\name{nncross}
\alias{nncross}
\title{Nearest Neighbours Between Two Patterns}
\description{
  Given two point patterns \code{X} and \code{Y},
  finds the nearest neighbour in \code{Y} of each point of \code{X}.
  Alternatively \code{Y} may be a line segment pattern.
}
\usage{
  nncross(X, Y, iX=NULL, iY=NULL)
}
\arguments{
  \item{X}{Point pattern (object of class \code{"ppp"}).}
  \item{Y}{Either a point pattern (object of class \code{"ppp"})
    or a line segment pattern (object of class \code{"psp"}).}
  \item{iX, iY}{Optional identifiers, applicable only in the case where
    \code{Y} is a point pattern, used to determine whether a point in
    \code{X} is identical to a point in \code{Y}. See Details}
}
\details{
  Given two point patterns \code{X} and \code{Y} this
  function finds, for each point of \code{X}, 
  the nearest point of \code{Y}. The distance between these points
  is also computed.

  Alternatively if \code{X} is a point pattern and \code{Y} is a line
  segment pattern, the function finds the nearest line segment to each point
  of \code{X}, and computes the distance.
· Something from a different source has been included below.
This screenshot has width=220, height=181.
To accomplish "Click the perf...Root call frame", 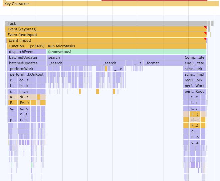I will pyautogui.click(x=195, y=91).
  The return value is a data frame, with rows corresponding to
  the points of \code{X}.  The first column gives the nearest neighbour
  distances (i.e. the \code{i}th entry is the distance 
  from the \code{i}th point of \code{X} to the nearest element of
  \code{Y}). The second column gives the indices of the nearest
  neighbours (i.e.\ the \code{i}th entry is the index of
  the nearest element in \code{Y}.)

  Note that this function is not symmetric in \code{X} and \code{Y}.
  To find the nearest neighbour in \code{X} of each point in \code{Y},
  where \code{Y} is a point pattern, use \code{nncross(Y,X)}.

  The arguments \code{iX} and \code{iY} are used when
  the two point patterns \code{X} and \code{Y} have some points in
  common.  In this situation \code{nncross(X, Y)} would return some zero
  distances. To avoid this, attach a unique integer identifier to
  each point, such that two points are identical if their
  identifying numbers are equal. Let \code{iX} be the vector of
  identifier values for the points in \code{X}, and \code{iY}
  the vector of identifiers for points in \code{Y}. Then the code
  will only compare two points if they have different values of the
  identifier. See the Examples.
}
\value{
  A data frame with two columns:
  \item{dist}{Nearest neighbour distance}
  \item{which}{Nearest neighbour index in \code{Y}}
}
\seealso{
  \code{\link{nndist}} for nearest neighbour
  distances in a single point pattern.
}
\examples{
  # two different point patterns
  X <- runifpoint(15)
  Y <- runifpoint(20)
  N <- nncross(X,Y)$which
  # note that length(N) = 15
  plot(superimpose(X=X,Y=Y), main="nncross", cols=c("red","blue"))
  arrows(X$x, X$y, Y[N]$x, Y[N]$y, length=0.15)

  # two patterns with some points in common
  Z <- runifpoint(50)
  X <- Z[1:30]
  Y <- Z[20:50]
  iX <- 1:30
  iY <- 20:50
  N <- nncross(X,Y, iX, iY)$which
  plot(superimpose(X=X, Y=Y), main="nncross", cols=c("red","blue"))
  arrows(X$x, X$y, Y[N]$x, Y[N]$y, length=0.15)

  # point pattern and line segment pattern
  X <- runifpoint(15)
  Y <- rpoisline(10)
  N <- nncross(X,Y)
}
\author{
  Adrian Baddeley
  \email{Adrian.Baddeley@csiro.au}
  \url{http://www.maths.uwa.edu.au/~adrian/}
  and Rolf Turner
  \email{r.turner@auckland.ac.nz}
}
\keyword{spatial}
\keyword{math}